The show headed by Bryan Cranston was seen by AMC, a signal for which “Mad Men” could also be seen. However, there were other big-name companies that Gilligan had to go through first that he might have loved to work with. It is clear that today he has no regrets and the success of this fiction and its spin-off, “Better Call Saul”, prove him right.
“The problem with Hollywood is that people leave you hanging on a hook for days or months,” said the creator of “Breaking Bad.” This was the case at HBO, where he claimed to have had “the worst meeting.” As he said: “The woman to whom we presented the idea could not have been less interested, not only in my story but also in whether we lived or died, she recalled: “My representatives could not even contact her by phone afterward to make her say no.”

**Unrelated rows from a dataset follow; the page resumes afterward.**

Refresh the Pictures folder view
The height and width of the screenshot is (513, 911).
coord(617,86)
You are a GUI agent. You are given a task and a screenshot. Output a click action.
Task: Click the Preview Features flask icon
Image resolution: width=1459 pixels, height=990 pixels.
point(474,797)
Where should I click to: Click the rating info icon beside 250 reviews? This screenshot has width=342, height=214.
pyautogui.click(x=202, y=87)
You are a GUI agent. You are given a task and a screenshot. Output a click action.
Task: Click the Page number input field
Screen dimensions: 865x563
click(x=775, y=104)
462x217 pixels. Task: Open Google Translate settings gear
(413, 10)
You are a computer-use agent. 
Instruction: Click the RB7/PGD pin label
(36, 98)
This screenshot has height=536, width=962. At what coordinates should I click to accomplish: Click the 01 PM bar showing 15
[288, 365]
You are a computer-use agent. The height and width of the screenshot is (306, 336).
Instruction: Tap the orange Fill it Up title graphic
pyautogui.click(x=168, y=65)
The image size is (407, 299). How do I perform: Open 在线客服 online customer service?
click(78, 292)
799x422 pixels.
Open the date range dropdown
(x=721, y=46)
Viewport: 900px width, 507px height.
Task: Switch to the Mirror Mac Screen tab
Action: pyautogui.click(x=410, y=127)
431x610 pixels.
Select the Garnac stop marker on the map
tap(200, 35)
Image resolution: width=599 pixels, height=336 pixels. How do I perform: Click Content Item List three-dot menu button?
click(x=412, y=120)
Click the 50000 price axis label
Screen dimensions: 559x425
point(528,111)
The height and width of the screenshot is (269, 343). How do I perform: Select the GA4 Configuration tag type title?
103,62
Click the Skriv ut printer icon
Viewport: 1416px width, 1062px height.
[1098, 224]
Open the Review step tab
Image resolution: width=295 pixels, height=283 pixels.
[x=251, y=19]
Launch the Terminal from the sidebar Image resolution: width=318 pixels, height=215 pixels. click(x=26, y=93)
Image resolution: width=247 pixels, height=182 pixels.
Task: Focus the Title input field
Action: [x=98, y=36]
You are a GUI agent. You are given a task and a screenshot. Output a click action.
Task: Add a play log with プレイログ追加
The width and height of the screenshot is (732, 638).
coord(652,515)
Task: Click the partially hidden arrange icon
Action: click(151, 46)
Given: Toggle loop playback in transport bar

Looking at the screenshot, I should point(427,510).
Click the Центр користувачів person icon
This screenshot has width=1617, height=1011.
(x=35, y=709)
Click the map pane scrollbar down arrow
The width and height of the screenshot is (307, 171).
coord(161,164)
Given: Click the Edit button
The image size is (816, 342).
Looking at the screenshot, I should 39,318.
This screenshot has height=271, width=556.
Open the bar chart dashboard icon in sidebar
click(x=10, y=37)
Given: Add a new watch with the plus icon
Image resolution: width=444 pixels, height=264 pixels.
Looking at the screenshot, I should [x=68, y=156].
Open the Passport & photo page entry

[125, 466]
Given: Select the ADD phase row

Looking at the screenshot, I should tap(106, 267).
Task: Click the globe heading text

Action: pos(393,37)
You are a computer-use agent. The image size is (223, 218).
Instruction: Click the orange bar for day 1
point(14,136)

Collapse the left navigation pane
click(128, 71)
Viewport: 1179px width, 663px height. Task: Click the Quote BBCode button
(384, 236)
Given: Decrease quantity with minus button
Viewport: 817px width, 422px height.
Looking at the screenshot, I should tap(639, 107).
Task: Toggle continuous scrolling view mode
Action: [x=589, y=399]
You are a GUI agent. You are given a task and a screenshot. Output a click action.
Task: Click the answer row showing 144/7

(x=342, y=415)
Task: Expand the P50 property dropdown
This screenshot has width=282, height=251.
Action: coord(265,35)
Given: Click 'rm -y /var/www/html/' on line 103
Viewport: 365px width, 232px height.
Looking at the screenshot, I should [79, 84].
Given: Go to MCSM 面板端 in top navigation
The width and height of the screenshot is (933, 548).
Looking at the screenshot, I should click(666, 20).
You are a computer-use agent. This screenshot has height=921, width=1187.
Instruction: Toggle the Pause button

Then it was TNT’s turn, which Gilligan defined as an “excellent meeting”. The executives were very excited about the idea of ” Breaking Bad ” and Vince assured them that “they were loving it”. Unfortunately, they had to tell him no. The problem was the number of illegal substances that were shown, which for them was “objectionable”. Of course, he had no reason to get angry with them because he says he felt “respected” for the way they treated him and they explained their reasons to him.
The last to reject them was FX, but the funny thing is that, for a moment, they had the rights to “Breaking Bad.” Gilligan said they pointed out to him that they had “three dramas with male antiheroes” and that could become a problem for the signal. Luckily for Vince, AMC appeared, paid for the rights to FX, and became the home of this impressive show.
The vision of its protagonist.
One of the actors who were part of the Gilligan show was RJ Mitte, who gave life to Walt Jr. throughout the five seasons. In an interview with Look Who I Found, he said: “The scripts were so well written that when you read them you were watching the series. They were very methodical with the shots they wanted, the framing, everything, it was all very technical. I think ‘Breaking Bad’ was one of the most technical shows in television history. We are not going to see something like that again”.